Curious what you think of the following objection: AI character work has to grapple with the question of whether we want AI systems to be “obedient” or “ethical”. Yet, it seems non-obvious which is better for the long-term future because training them to be ethical might make alignment risk worse, and training them to be obedient makes misuse and other risks worse. So if you’re uncertain about which is better — which I think you probably should be — then on expectation, the impact of affecting AI character is reduced proportional to how uncertain you are. I expect there are some ways you can affect AI character work that doesn’t have this “obedience vs ethical” structure, but I also suspect that the argument made in this report about the importance of such work apply less to these interventions.

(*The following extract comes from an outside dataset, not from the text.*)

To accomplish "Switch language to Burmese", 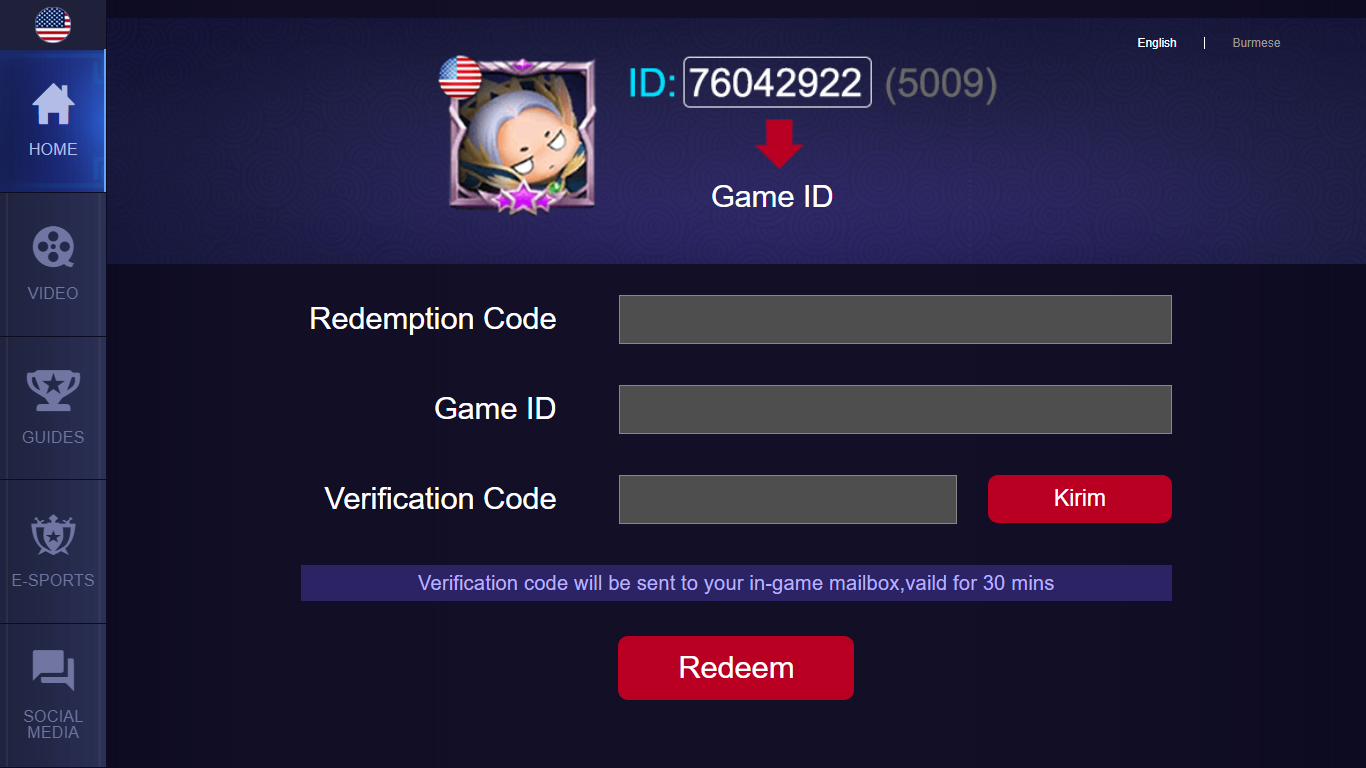I will (x=1256, y=43).
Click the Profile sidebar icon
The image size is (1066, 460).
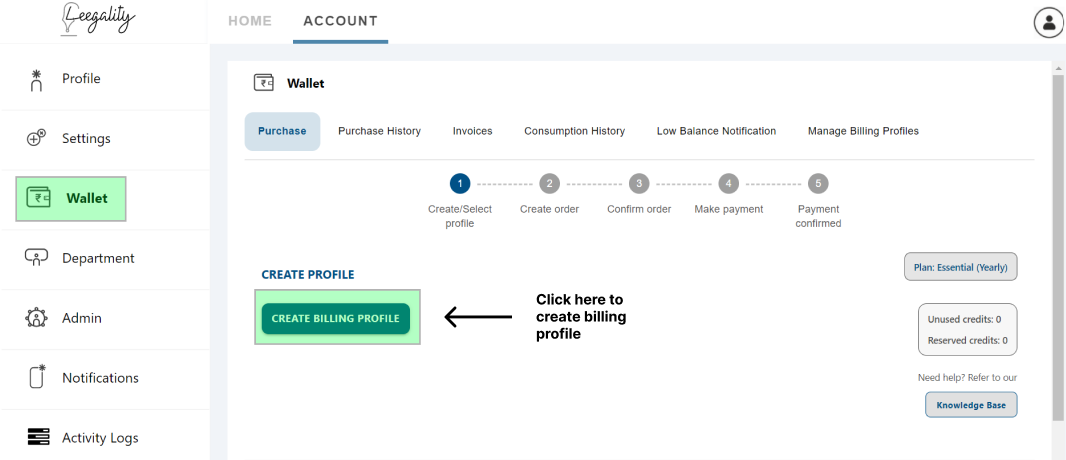point(37,80)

- Tom_Davidson 26 Mar 2026 8:54 UTC
  4 points
  1 ∶ 0
  Parent
  This is a real trade-off when thinking about what AI character should look like. I think that more work to think about that trade-off and where we should be along it, and ways to get the best of both—the biggest benefits of being ethical and of being obedient—is hugely valuable.
- shauryachandravanshi 27 Mar 2026 13:10 UTC
  1 point
  0 ∶ 0
  Parent
  It may seem non-obvious at first which one of these two structures is better, but that is because we are considering AI Character as a set of very broad recommendations about very broad situations. If given substantively more information about these scenarios, a non-trivial number would likely have clearer resolutions to support.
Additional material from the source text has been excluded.